-- Exercise prompt --
Reproduce the data below line by line, from its first line to the line with "Task: Click the question mark help icon", both included, and nothing past that point.

== == ==

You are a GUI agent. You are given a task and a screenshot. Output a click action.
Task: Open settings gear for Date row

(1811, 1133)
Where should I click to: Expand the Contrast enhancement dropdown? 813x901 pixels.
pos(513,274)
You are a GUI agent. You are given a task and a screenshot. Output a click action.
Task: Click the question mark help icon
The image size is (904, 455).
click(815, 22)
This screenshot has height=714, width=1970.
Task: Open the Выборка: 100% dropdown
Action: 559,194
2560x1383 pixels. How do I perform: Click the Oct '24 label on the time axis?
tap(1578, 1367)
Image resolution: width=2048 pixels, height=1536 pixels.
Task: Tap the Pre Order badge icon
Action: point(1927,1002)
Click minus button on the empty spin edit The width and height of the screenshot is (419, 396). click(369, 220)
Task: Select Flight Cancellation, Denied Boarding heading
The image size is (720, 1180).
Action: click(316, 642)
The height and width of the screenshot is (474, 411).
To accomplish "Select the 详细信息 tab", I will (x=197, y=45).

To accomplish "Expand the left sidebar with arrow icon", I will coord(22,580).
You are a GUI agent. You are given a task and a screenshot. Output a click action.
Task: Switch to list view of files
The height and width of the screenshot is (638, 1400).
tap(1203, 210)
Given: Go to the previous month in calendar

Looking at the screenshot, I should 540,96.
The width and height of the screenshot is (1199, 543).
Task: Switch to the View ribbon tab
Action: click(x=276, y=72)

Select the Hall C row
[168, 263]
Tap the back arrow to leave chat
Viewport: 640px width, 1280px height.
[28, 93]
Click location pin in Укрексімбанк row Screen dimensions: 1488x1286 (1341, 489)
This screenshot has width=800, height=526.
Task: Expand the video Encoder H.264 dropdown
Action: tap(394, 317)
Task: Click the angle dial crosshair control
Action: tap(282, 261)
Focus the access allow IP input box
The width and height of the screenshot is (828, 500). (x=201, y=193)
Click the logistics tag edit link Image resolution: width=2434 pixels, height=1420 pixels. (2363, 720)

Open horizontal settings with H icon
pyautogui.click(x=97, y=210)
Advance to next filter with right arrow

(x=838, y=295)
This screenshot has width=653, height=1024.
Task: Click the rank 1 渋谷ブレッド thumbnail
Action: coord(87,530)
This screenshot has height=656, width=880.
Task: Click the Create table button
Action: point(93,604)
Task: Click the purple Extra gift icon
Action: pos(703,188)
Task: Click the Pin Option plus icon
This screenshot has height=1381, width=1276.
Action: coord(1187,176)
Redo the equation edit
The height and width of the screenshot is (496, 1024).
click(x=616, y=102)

== == ==

-- Answer box --
You are a GUI agent. You are given a task and a screenshot. Output a click action.
Task: Open settings gear for Date row

(1811, 1133)
Where should I click to: Expand the Contrast enhancement dropdown? 813x901 pixels.
pos(513,274)
You are a GUI agent. You are given a task and a screenshot. Output a click action.
Task: Click the question mark help icon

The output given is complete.